2.Managing Digital Signatures With companies’ transitioning to digital systems, regulatory agencies have formulated several policies to safeguard electronic signatures. Poor document control is a significant reason for companies’ failure of regulatory audits. A ‘hard to audit’ digital system opens it up to more manual documentation changes by end-users. Companies need to have robust security control with hierarchical approval procedures to preserve electronic information and avoid regulatory penalties. It is hence imperative that your ERP system has the necessary infrastructure to manage electronic signatures at different steps. These acceptable electronic signatures can then easily be audited and reported.

3.Mitigating Quality Management Issues The purpose of implementing an electronic signature software is to grow collaboration across departments in your company, and not just in quality control. How your end users adapt to quality management processes plays a crucial role in realizing a software’s true potential. The digital system helps generate faster resolutions to pending requests by auto-reminding end users. Adopting good documentation practices in the pharmaceutical industry is essential to drive away quality management issues to make your company more stable, reliable and growth-oriented.

4.Changing Complacent Corporate Culture electing an intuitive, easy-to-use system and overall organizational change management are two critical parameters to ensure a swift transition to a digital system. It is essential to make end-users understand the workflow benefits of digital document management systems. If issues get ignored before the transition to a more compliant system, the legacy system’s inefficiencies will transfer over to the new system. Even though there could be initial resistance to switch to such a controlled system, the long-term benefits will outweigh the short-term user adaption issue. Being prepared and setting an expectation of what the change will be like and the type of issues to expect will be the first step to help users understand that the changeover may feel difficult at first but ultimately will help them be more successful.

Companies, therefore, require a digital system that demonstrates both regulatory and functional electronic signature compliance. A system that

  • helps in customizing levels of authentication
  • provides scalability and flexibility to customize workflows
  • supports bulk approval of all artifacts which are duly reviewed and signed off from a regulatory perspective
  • supports test management processes such as test plan, test lab, etc.
  • provides detailed audit trails for stakeholders and regulatory organizations.

Figure: 2Microsoft Dynamics 365 Finance and Operations – Quality control transaction with digital signatures

Microsoft Dynamics 365 Finance and Operations

Below are some common requirements for electronic signature within a Pharmaceutical ERP system:

  1. 1.The employee should have the appropriate security role in the system to create an electronic signature.
  2. 2.The employee has to be individually recognized by the system with their signature.
  3. 3.The employee should have a certificate on the system that is used to generate the electronic signature.
  4. 4.The signature should be able to detect if there were any susceptible violations.
  5. 5.If a signature violation occurs, it should be easily audited.

Electronic signatures can be possible with different levels of security, which allows you to verify a user, data and attest a signature on certain set processes.
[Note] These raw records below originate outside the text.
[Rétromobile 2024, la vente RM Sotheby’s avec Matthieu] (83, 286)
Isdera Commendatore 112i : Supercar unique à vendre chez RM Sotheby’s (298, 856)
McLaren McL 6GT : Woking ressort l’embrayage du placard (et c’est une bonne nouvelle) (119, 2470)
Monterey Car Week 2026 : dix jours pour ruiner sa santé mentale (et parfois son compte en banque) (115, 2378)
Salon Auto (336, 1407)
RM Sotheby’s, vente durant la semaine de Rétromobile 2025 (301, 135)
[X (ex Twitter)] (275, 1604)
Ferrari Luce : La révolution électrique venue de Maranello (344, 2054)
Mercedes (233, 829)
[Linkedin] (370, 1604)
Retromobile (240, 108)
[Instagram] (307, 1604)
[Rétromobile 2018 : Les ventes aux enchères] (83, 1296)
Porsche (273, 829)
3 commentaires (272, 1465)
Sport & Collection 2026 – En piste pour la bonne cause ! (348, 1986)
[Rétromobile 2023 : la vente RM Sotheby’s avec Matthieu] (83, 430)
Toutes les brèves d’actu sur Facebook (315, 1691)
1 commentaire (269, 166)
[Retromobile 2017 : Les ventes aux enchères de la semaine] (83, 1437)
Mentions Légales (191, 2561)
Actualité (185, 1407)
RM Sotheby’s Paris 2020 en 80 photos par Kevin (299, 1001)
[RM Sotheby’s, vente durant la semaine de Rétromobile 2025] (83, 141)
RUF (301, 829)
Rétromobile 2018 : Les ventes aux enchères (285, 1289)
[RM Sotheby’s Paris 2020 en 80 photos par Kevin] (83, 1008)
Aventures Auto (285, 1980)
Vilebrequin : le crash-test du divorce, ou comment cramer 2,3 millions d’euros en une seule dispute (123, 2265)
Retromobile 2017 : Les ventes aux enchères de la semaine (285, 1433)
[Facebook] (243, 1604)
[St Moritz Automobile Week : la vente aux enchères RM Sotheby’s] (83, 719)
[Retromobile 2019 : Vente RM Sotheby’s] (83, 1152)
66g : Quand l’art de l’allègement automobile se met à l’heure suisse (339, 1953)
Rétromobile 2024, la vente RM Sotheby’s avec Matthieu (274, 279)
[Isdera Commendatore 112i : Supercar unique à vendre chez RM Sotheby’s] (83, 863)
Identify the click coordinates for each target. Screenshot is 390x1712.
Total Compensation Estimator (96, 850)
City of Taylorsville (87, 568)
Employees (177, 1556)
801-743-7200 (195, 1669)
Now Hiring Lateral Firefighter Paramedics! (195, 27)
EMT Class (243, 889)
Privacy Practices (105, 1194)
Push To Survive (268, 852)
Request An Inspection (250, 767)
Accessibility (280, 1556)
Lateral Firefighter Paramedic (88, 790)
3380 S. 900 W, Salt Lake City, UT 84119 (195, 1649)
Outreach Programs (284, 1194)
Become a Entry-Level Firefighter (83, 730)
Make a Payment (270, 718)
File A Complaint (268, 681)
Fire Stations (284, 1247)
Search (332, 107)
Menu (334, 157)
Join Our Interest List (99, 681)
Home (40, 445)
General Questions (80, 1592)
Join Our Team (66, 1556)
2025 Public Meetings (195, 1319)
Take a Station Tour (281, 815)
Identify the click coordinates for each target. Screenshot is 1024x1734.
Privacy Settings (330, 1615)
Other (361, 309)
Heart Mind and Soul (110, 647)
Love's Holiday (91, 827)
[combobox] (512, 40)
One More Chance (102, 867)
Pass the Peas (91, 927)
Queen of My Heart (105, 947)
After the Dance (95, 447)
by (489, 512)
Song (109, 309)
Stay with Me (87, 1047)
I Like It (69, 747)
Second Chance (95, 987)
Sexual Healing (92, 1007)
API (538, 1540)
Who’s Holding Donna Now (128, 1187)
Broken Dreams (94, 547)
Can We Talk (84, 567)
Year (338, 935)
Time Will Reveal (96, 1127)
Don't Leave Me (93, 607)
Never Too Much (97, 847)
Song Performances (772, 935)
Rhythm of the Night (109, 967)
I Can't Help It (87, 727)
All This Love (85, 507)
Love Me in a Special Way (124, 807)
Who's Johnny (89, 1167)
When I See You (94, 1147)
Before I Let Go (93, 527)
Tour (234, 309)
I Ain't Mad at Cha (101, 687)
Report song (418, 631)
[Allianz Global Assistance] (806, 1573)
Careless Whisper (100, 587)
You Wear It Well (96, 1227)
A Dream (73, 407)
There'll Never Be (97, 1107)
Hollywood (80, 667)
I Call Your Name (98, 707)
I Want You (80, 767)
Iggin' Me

Only those individuals with access to view the transactions and have the ability to sign off electronically will be able to create the signature. The system will have a log to track the individual, the associated transaction event, date and time of the signature.

Microsoft Dynamics 365 Finance and Operations (F&O) is a CFR 21 Part 11 compliant system that gives you the ability to record an electronic signature on different Quality-driven transactions. F&O maintains the necessary audits of approvers authorized with a secure certificate from the system. The certificate provides you with an encrypted key using a password only accessible to the user. The system allows users only with the appropriate security credentials to access the transactions and once all the verification is done, lets the authorized personnel create a signature on the transaction.

Get Consultation to Learn More About Using Electronic Signatures with Microsoft Dynamics 365.

Contact Us Now

For more information on Prebuilt Electronic Signatures for your industry, contact us at contact@xcelpros.com.

CRM in Pharmaceutical Industry

How CRM Fosters Customer Engagement in the Pharmaceutical Industry

How CRM Fosters Customer Engagement in the Pharmaceutical Industry 700 500 Xcelpros Team

At a Glance

  • Pharmaceutical Companies are updating their software systems to improve customer retention, customer satisfaction and increase up-selling products.
  • By the end of 2018, the Customer Relationship Management (CRM) system became the most extensive and fastest-growing software market globally, estimated to churn out $80 billion revenue by 2025.
  • The primary reason for the staggering growth of the CRM software industry is the accessibility to customer data that help businesses close customer deals.
  • The pharmaceutical industry’s complexity makes CRM software a must for faster development to retain and expand its existing customer base.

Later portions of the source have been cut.